Although they are internationally acclaimed for their emergency search and rescue work in the aftermath of airstrikes, the White Helmets also have multiple clearance teams working on de-mining urban areas so it is safe for inhabitants to return.
In the larger picture, the $200 million is “a tiny amount of funding that would have tremendous multiplier effects in terms of security interests,” Brown said. And it helps the Trump administration’s objective of convincing allies and partners to put more of their own resources on the line.
“The president has been very clear about burden sharing, but by giving a moderate amount of commitment and putting skin in the game we can convince others to do the same,” Brown said.
International organizations are also grappling with the legal tangle of how to plan for these projects in a country without a centralized government. Many international agencies won't come into Syria to undertake the necessary extensive reconstruction efforts unless President Bashar al-Assad asks them to.

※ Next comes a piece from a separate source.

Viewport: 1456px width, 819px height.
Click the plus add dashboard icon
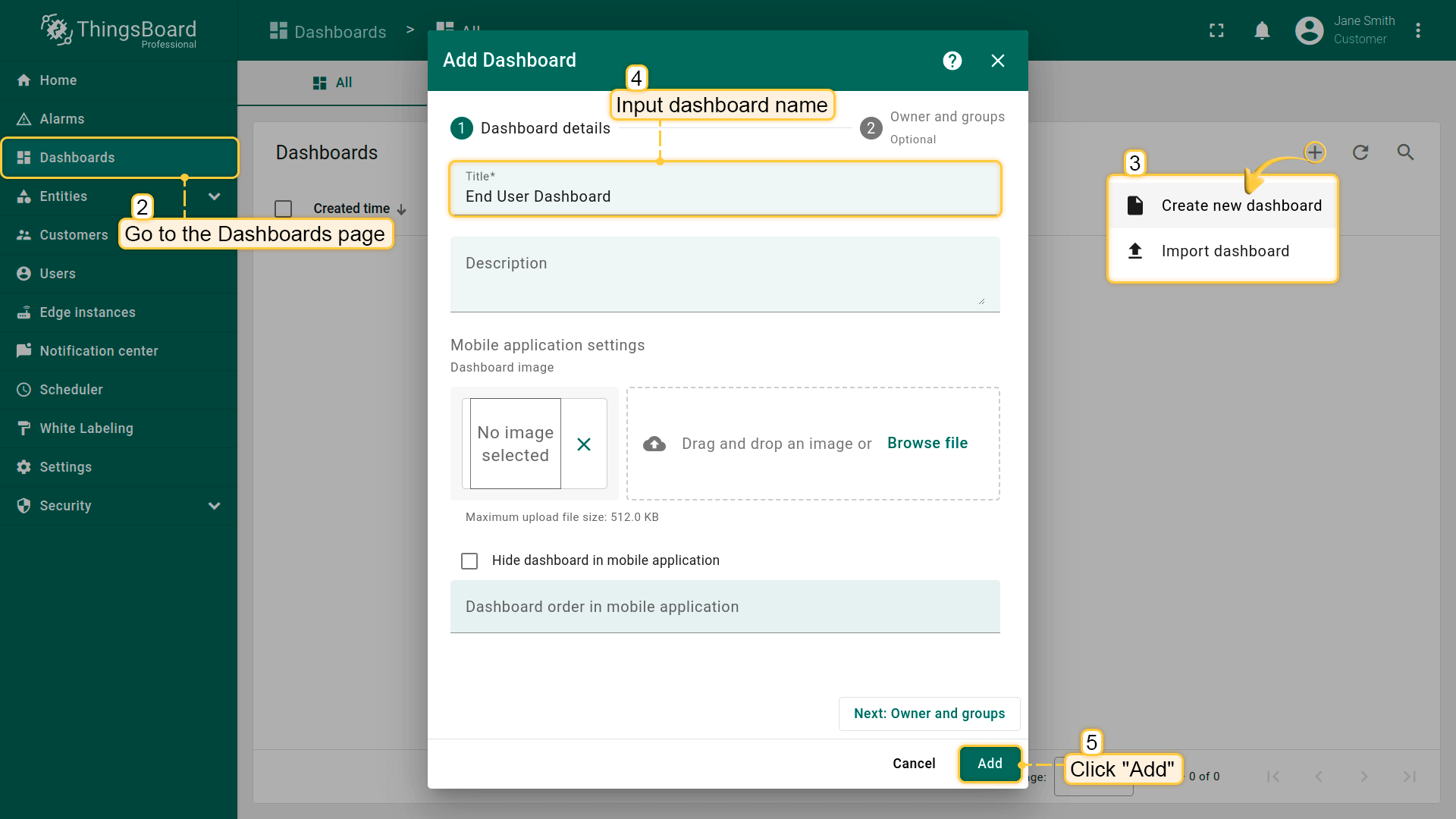1315,152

“Part of the reason why we have difficulty … in Syria is that we do not have the support, we do not have a centralized government that can orchestrate this, or can give permission for this,” Votel said in January. “It’s my understanding the United Nations and many of the organizations will not come in here unless they do have the permission of the centralized government, and they don’t have that.”
Many international aid organizations have found themselves stuck between the urge to organize recovery efforts and putting firm conditions on their assistance. Aid officials told BuzzFeed News that leaving reconstruction up to Syria and its Russian and Iranian allies means sacrificing a focus on human rights, democracy, and gender equality.